Reconhecer esses movimentos emocionais como naturais evita dois perigos comuns: a negação (“não estou sentindo nada”) e a repressão (“não posso chorar porque preciso ser forte”). A mudança de cultura fica mais pesada quando a família tenta “pular” sentimentos legítimos. A pressa em “focar só no positivo” pode silenciar dores reais e, depois, elas voltam com mais força, muitas vezes já no novo país, quando a energia para lidar com tudo é menor.
Algumas emoções frequentes nessa fase incluem:
- Entusiasmo e curiosidade pelo novo ambiente e novas possibilidades.
- Luto antecipado por amigos, escola, igreja, família extensa, rotina e lugares queridos.
- Ansiedade e insegurança por não saber como será a adaptação e o que virá pela frente.
- Reflexões sobre identidade e pertencimento, especialmente em adolescentes e adultos.
A tecnologia pode ser aliada e também um desafio. A conectividade facilita despedidas e a manutenção de vínculos com o país de origem, mas pode intensificar conflitos identitários: a pessoa “vive” referências de duas culturas ao mesmo tempo, o que aumenta a sensação de ambivalência e, às vezes, a comparação constante (“lá era melhor”, “aqui é estranho”). Nessa etapa, o cuidado emocional passa por aprender a usar a tecnologia como ponte — e não como prisão emocional.
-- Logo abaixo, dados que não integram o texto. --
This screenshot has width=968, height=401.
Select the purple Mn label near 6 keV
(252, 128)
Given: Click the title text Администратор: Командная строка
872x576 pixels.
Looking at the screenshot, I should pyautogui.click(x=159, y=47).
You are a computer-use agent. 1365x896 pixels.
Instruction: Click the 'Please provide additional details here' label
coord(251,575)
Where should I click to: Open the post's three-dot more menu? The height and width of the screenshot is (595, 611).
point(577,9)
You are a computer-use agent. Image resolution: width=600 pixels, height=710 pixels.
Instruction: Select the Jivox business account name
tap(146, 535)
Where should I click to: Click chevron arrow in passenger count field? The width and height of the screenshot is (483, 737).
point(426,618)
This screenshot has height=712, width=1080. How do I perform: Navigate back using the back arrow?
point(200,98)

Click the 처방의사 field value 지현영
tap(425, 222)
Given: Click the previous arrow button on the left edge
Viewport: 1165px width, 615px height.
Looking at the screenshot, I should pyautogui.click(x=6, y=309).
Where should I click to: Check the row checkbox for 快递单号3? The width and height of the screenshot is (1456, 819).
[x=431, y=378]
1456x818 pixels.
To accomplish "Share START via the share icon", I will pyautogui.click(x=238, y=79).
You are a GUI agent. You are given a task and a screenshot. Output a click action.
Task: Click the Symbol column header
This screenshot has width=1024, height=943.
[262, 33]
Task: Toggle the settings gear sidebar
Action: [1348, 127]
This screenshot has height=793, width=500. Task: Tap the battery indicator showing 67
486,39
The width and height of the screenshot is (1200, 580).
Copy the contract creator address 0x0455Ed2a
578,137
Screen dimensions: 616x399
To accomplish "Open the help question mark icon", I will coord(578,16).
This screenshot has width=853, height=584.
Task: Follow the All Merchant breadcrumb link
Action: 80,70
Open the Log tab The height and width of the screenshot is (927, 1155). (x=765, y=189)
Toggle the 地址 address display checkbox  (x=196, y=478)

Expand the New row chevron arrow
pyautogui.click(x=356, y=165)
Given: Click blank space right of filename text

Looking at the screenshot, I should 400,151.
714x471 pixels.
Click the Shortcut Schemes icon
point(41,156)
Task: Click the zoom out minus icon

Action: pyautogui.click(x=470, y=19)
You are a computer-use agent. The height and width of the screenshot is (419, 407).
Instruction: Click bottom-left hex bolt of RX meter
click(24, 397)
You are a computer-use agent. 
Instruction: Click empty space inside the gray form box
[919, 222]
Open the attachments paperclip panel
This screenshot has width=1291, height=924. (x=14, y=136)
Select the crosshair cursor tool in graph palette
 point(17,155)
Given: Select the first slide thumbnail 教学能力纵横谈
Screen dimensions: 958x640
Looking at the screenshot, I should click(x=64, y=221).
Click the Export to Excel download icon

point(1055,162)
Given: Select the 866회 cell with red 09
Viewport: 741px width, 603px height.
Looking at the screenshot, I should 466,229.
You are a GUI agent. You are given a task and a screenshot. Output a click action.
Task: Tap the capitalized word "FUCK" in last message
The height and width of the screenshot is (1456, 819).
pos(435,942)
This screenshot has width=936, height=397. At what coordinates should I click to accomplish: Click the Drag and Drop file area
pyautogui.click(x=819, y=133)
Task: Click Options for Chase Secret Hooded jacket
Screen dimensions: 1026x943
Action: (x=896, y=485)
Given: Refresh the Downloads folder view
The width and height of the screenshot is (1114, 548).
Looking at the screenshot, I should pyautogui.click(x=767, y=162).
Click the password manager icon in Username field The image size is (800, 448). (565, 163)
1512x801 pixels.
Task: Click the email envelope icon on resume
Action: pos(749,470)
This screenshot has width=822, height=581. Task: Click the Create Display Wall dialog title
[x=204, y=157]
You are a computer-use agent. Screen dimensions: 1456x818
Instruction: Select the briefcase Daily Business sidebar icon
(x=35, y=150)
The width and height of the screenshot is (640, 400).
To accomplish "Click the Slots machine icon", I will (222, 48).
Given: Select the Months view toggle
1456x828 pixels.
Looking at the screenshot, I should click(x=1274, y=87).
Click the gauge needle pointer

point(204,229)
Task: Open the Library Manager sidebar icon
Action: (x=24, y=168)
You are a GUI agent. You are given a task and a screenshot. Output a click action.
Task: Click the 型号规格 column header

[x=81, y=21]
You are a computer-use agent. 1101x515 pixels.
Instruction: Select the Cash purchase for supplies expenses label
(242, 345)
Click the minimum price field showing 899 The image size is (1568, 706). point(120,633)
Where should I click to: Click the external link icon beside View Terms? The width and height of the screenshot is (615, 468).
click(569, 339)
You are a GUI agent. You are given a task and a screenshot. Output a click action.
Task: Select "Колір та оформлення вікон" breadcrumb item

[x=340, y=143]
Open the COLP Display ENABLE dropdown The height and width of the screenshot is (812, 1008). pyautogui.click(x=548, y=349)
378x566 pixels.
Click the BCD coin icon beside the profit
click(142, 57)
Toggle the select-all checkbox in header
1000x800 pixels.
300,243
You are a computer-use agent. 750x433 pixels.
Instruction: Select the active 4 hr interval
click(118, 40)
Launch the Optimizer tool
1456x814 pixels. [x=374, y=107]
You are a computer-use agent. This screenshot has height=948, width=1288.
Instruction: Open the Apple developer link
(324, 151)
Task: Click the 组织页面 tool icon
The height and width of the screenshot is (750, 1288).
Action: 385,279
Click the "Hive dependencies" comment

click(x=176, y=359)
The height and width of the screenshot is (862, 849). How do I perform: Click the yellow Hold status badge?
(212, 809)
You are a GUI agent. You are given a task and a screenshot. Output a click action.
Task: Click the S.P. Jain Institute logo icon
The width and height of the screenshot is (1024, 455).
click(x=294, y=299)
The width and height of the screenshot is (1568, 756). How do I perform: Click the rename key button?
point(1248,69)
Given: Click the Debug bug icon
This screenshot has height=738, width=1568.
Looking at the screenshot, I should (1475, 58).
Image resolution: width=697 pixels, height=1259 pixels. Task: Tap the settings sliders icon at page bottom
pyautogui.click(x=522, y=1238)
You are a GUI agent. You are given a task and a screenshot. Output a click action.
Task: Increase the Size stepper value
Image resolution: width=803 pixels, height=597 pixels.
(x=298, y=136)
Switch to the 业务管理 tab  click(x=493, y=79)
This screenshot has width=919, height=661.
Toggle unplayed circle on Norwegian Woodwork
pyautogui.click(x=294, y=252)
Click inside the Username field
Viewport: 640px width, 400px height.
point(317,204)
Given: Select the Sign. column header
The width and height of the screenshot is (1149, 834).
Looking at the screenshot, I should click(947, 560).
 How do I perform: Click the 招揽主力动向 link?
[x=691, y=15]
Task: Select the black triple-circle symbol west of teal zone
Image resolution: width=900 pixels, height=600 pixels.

Não existe mudança de cultura saudável sem despedidas saudáveis
Pollock, Van Reken e Pollock (2017) enfatizam que toda mudança de cultura envolve perdas visíveis e invisíveis. Muitas delas não são reconhecidas socialmente — afinal, “vocês estão indo por algo bom”, “vai ser uma experiência incrível” —, mas isso não elimina o impacto emocional. Na leitura mais atual dos autores, o foco não fica apenas no “choque cultural”, mas sim na gestão do luto acumulado, especialmente em famílias que vivem mudanças repetidas. Quando o luto não é elaborado, ele pode se transformar em irritação constante, tristeza prolongada, isolamento emocional ou dificuldade para criar novas conexões no destino.
Algumas perdas comuns na mudança de cultura:
- amizades e rede de apoio;
- escola, professores e rotina de estudos;
- idioma e facilidade de comunicação;
- status, senso de competência e autonomia (“lá eu sabia tudo; aqui me sinto perdido”);
- pertencimento e familiaridade (“eu entendia as regras do jogo; aqui não entendo”).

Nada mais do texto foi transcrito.